YOUR TASK: Please output exactly the part of the records below that opens with the line containing "Single Pack (63, 2447)" and closes with the line containing "Kit Digital (243, 13)", both lines included, and nothing else.
BEGIN MATERIALS PROVIDED
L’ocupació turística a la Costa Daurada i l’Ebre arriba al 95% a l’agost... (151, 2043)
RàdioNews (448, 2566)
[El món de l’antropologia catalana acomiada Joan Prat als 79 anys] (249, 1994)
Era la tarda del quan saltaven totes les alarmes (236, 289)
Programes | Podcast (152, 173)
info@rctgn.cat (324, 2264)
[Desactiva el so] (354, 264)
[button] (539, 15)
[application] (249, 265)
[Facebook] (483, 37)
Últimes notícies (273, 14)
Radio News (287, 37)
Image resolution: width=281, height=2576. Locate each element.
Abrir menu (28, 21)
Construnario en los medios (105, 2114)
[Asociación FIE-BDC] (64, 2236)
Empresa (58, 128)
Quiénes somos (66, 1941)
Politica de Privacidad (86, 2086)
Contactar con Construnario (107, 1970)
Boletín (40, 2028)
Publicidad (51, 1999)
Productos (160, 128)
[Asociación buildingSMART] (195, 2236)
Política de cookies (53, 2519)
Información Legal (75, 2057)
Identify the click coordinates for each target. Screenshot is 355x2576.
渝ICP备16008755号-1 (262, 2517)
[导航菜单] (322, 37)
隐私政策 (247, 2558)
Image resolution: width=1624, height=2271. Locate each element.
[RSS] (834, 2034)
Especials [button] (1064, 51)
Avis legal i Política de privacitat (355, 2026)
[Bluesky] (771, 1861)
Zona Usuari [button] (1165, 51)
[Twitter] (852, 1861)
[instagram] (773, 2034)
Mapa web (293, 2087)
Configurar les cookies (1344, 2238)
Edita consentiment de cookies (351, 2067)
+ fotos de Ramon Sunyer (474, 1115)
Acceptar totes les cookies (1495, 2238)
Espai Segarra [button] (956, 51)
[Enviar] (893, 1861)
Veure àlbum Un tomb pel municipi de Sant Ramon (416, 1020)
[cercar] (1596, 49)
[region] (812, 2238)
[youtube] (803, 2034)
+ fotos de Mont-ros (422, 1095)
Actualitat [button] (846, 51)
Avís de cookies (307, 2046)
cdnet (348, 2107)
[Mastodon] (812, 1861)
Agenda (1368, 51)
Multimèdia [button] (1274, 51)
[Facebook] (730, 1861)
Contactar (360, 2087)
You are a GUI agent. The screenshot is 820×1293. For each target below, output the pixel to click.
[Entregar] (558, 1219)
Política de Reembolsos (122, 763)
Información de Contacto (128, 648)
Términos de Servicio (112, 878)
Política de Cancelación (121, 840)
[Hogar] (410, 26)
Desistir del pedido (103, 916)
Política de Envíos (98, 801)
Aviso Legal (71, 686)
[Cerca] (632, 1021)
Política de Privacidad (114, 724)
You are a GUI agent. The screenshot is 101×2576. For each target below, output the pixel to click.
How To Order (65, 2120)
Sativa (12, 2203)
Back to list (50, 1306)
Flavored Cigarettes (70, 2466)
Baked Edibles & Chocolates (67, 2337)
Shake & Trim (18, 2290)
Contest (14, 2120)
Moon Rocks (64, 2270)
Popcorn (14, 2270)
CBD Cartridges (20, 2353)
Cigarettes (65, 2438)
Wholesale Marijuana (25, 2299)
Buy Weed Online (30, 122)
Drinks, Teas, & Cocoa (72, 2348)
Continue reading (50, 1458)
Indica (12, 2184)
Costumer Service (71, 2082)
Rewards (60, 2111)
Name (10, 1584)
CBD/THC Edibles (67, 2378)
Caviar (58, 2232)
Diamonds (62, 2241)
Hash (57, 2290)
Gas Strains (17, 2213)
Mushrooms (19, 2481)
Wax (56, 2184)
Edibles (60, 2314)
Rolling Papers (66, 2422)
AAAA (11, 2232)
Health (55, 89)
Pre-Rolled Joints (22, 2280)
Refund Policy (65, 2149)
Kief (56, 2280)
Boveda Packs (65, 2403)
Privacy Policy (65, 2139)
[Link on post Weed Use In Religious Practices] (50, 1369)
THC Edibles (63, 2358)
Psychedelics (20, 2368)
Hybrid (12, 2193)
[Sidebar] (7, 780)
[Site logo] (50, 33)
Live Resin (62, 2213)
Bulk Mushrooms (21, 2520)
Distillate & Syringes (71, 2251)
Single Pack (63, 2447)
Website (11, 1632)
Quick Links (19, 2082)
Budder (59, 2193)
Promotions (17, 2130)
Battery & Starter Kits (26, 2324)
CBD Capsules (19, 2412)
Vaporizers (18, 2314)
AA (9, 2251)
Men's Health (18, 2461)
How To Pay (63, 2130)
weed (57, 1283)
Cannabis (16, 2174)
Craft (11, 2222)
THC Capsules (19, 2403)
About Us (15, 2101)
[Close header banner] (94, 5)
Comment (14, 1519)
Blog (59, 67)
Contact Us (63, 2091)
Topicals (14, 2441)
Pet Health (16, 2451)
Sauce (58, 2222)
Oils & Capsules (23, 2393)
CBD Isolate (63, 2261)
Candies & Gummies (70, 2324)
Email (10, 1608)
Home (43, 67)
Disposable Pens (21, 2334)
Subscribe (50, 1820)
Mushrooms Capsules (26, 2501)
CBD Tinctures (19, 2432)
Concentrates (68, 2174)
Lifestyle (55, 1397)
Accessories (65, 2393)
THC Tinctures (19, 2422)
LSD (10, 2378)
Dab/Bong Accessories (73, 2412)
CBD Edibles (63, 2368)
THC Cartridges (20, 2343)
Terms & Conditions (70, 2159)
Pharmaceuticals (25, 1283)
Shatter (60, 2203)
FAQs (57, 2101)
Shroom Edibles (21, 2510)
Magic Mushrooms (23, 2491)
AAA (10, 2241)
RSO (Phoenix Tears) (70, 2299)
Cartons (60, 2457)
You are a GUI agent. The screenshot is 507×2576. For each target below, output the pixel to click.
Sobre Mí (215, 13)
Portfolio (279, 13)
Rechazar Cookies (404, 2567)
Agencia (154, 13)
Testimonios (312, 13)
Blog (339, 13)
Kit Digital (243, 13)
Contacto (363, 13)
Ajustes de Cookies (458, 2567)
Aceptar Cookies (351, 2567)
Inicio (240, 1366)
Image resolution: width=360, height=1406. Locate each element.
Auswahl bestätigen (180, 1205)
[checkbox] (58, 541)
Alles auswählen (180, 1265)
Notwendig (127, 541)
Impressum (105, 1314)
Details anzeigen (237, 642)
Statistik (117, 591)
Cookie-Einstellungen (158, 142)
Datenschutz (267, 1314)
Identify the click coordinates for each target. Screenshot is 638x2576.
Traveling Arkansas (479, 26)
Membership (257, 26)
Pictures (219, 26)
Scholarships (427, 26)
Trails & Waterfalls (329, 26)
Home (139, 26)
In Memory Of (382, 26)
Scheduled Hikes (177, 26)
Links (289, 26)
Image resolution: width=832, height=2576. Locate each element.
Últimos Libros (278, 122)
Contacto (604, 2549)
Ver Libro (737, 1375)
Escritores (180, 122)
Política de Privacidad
END MATERIALS PROVIDED
RESULT BELOW:
Single Pack (63, 2447)
Website (11, 1632)
Quick Links (19, 2082)
Budder (59, 2193)
Promotions (17, 2130)
Battery & Starter Kits (26, 2324)
CBD Capsules (19, 2412)
Vaporizers (18, 2314)
AA (9, 2251)
Men's Health (18, 2461)
How To Pay (63, 2130)
weed (57, 1283)
Cannabis (16, 2174)
Craft (11, 2222)
THC Capsules (19, 2403)
About Us (15, 2101)
[Close header banner] (94, 5)
Comment (14, 1519)
Blog (59, 67)
Contact Us (63, 2091)
Topicals (14, 2441)
Pet Health (16, 2451)
Sauce (58, 2222)
Oils & Capsules (23, 2393)
CBD Isolate (63, 2261)
Candies & Gummies (70, 2324)
Email (10, 1608)
Home (43, 67)
Disposable Pens (21, 2334)
Subscribe (50, 1820)
Mushrooms Capsules (26, 2501)
CBD Tinctures (19, 2432)
Concentrates (68, 2174)
Lifestyle (55, 1397)
Accessories (65, 2393)
THC Tinctures (19, 2422)
LSD (10, 2378)
Dab/Bong Accessories (73, 2412)
CBD Edibles (63, 2368)
THC Cartridges (20, 2343)
Terms & Conditions (70, 2159)
Pharmaceuticals (25, 1283)
Shatter (60, 2203)
FAQs (57, 2101)
Shroom Edibles (21, 2510)
Magic Mushrooms (23, 2491)
AAA (10, 2241)
RSO (Phoenix Tears) (70, 2299)
Cartons (60, 2457)
You are a GUI agent. The screenshot is 507×2576. For each target below, output the pixel to click.
Sobre Mí (215, 13)
Portfolio (279, 13)
Rechazar Cookies (404, 2567)
Agencia (154, 13)
Testimonios (312, 13)
Blog (339, 13)
Kit Digital (243, 13)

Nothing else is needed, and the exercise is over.